Mafia, sequestrate società vivaistiche di Vittoria I camion andavano in Olanda per comprare droga

«Stiamo affrontando la mafia come fossimo in un ring, lo Stato è Rocky Balboa». A fare il paragone pugilistico-cinematografico è direttore della Direzione investigativa antimafia di Catania, Renato Panvino, a margine della conferenza stampa sul sequestro del patrimonio di Giovanni Cilia, esponente di spicco del clan Dominante e punto di riferimento per la Stidda nel territorio ragusano.

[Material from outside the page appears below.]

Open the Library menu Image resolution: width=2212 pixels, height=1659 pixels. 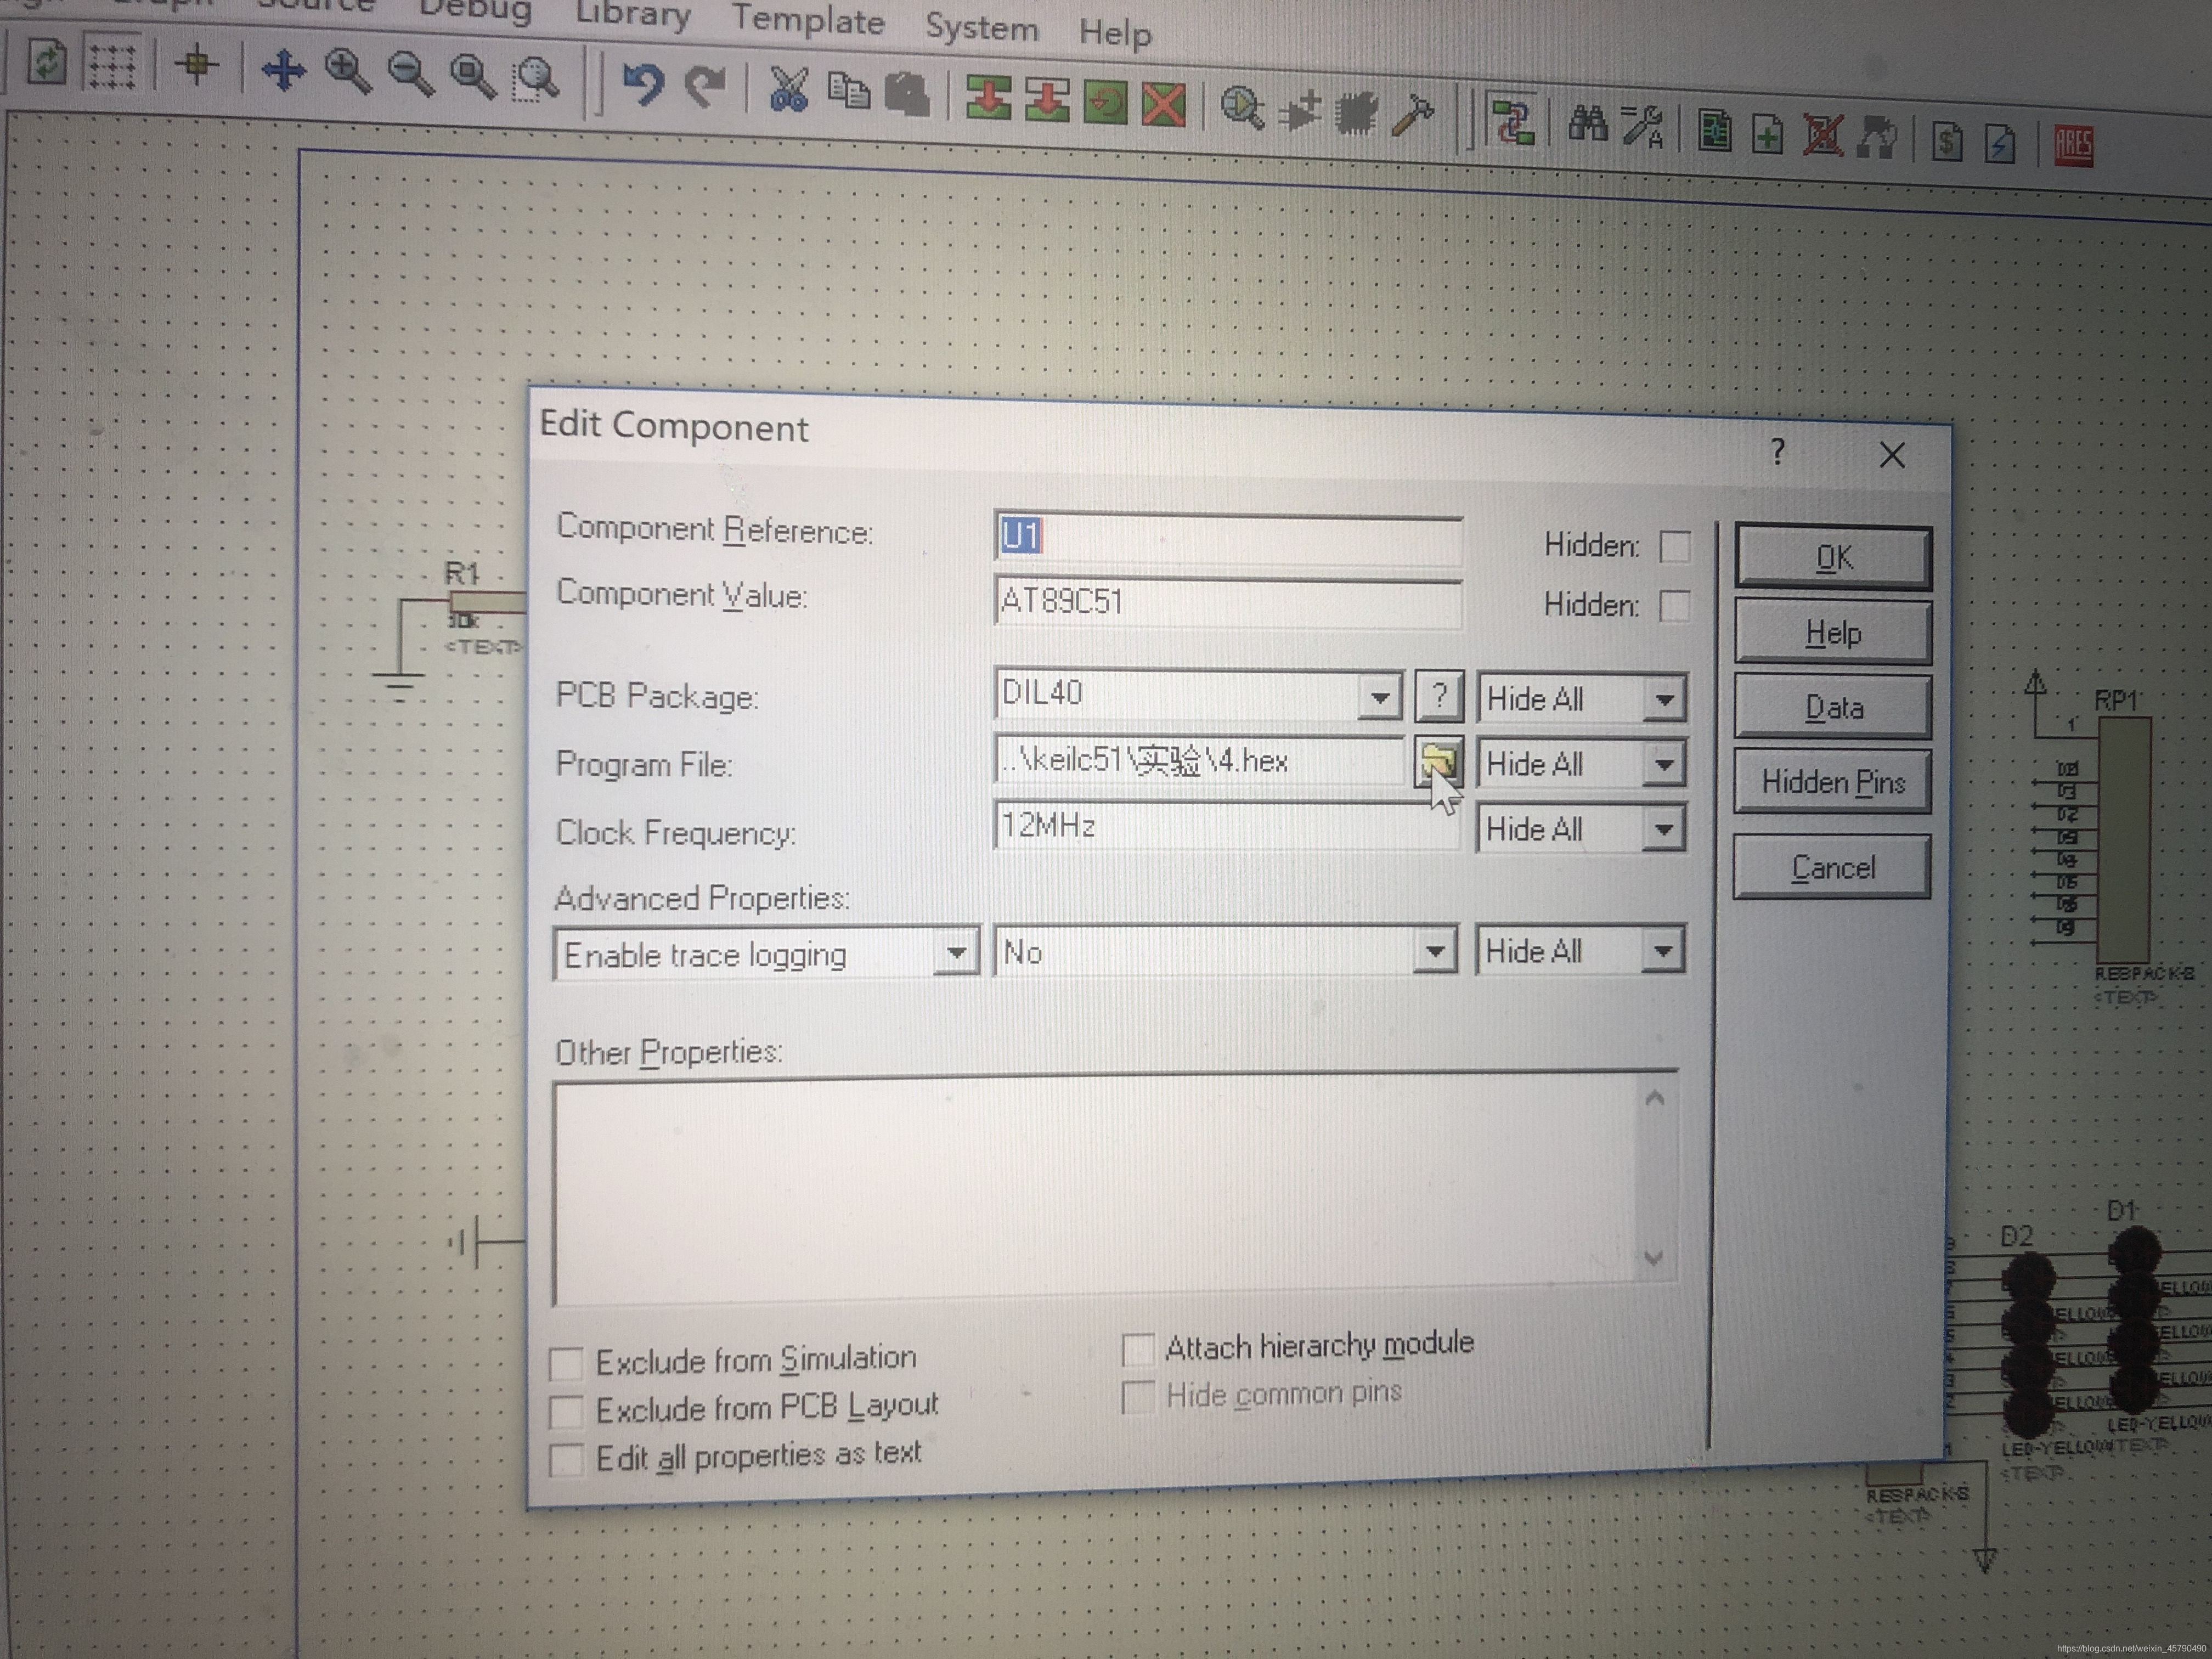pyautogui.click(x=632, y=14)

Il provvedimento, emesso dal Tribunale di Ragusa su richiesta della Procura etnea, arriva in seguito alle indagini che negli anni scorsi hanno portato all’arresto di Cilia e dei figli Rosario ed Emanuele. Sigilli a beni per un valore di oltre 20 milioni di euro.  

I tre, a settembre 2015, furono raggiunti da ordinanza di custodia cautelare in un’inchiesta della Procura di Roma, con cui si fece luce sul traffico di droga proveniente dall’Olanda. Un asse che, andando verso Sud, avrebbe avuto i propri centri nevralgici a Latina, nel Lazio, in Campania, Calabria – dove un ruolo fondamentale veniva svolto dalla famiglia Crupi, legata alla ‘ndrina dei Commisso – e appunto la Sicilia, con i Cilia che sarebbero entrati nel business grazie ai buoni rapporti con la famiglia ‘ndranghetista. 

Gli stupefacenti – soprattutto cocaina – viaggiavano sui camion adibiti al trasporto dei fiori. Furgoni che sarebbero dovuti arrivare in terra olandese per caricare la produzione vivaistica e che invece partivano pieni del denaro necessario ad acquistare le partite di droga. Per poi fare ritorno e approvvigionare le piazze di spaccio italiane. A finire nel mirino della Dia sono state le società vittoriesi Maxflora, Rogi.Invest, Flora Sicilia, Marben Casa, operanti nel settore florovivaistico ed edilizio, le romane Floranet, Med.Flor e Flore you, e poi ancora un quarto del capitale della Maff srls di Lamezia Terme. Sigilli anche alle ditte individuali Saveria Mazzei, con sede a Roma, e Gianluca Cilia, con sede a Vittoria. Sequestrata, infine, anche la Greenpig di Santa Croce Camerina. 

«A dimostrazione dello spessore criminale di Giovanni Cilia – ha spiegato Panvino – c’è l’appellativo con cui veniva conosciuto all’interno degli ambienti mafiosi. Cilia era per tutti il presidente. Dopo essere stato arrestato negli anni Novanta e condannato in via definitiva, ha agito sottotraccia, facendo gestire le società ai figli Emanuele e Rosario. Parliamo – ha sottolineato il capo della Dia etnea – di soggetti che lavoravano a livello internazionale». L’operazione di oggi riguarda tre parti del Paese. «Dalle prime luci del mattino il personale della Direzione investigativa antimafia sta intervenendo a Roma, a Vittoria e in provincia di Catanzaro, dove c’è – ha tenuto a specificare Panvino – uno dei cartelli mafioso-‘ndranghetistici più potenti». Dalle indagini è poi emerso come la presenza di Cilia sul mercato vittoriese, condizionasse, attraverso l’intimidazione, anche tutto il settore vivaistico con l’imposizione di merci e servizi

La partecipazione di Cilia agli affari si sarebbe esplicata con l’invio due volte a settimana di somme di denaro che finivano nelle casse dei Crupi e successivamente investiti per l’acquisto della droga. I rapporti tra la ‘ndrina e la mafia ipparina sarebbero anche sullo sfondo di un omicidio avvenuto a metà dicembre di tre anni fa. Era il 14 dicembre quando a Vittoria venne assassinato Michele Brandimarte, boss dell’omonima famiglia. Il giorno dopo uno dei presunti killer si costituì. «Si presentò alle forze dell’ordine a Gioia Tauro – commenta Panvino -. Un episodio che accese l’interesse investigativo sui legami che potevano esserci tra il Locride e la provincia di Ragusa». 

Il direttore della Dia etnea si sofferma poi sull’organicità dell’attività condotta nell’ultimo periodo. «Devo ringraziare il personale della Direzione investigativa antimafia che sta operando al meglio grazie anche alla guida illuminata del procuratore capo Carmelo Zuccaro. In poco tempo abbiamo sequestrato alle mafie qualcosa come 70 milioni di euro. Così – conclude Panvino – la lotta alla mafia viene fatta senza dare tregua ai clan, questo è un modello vincente».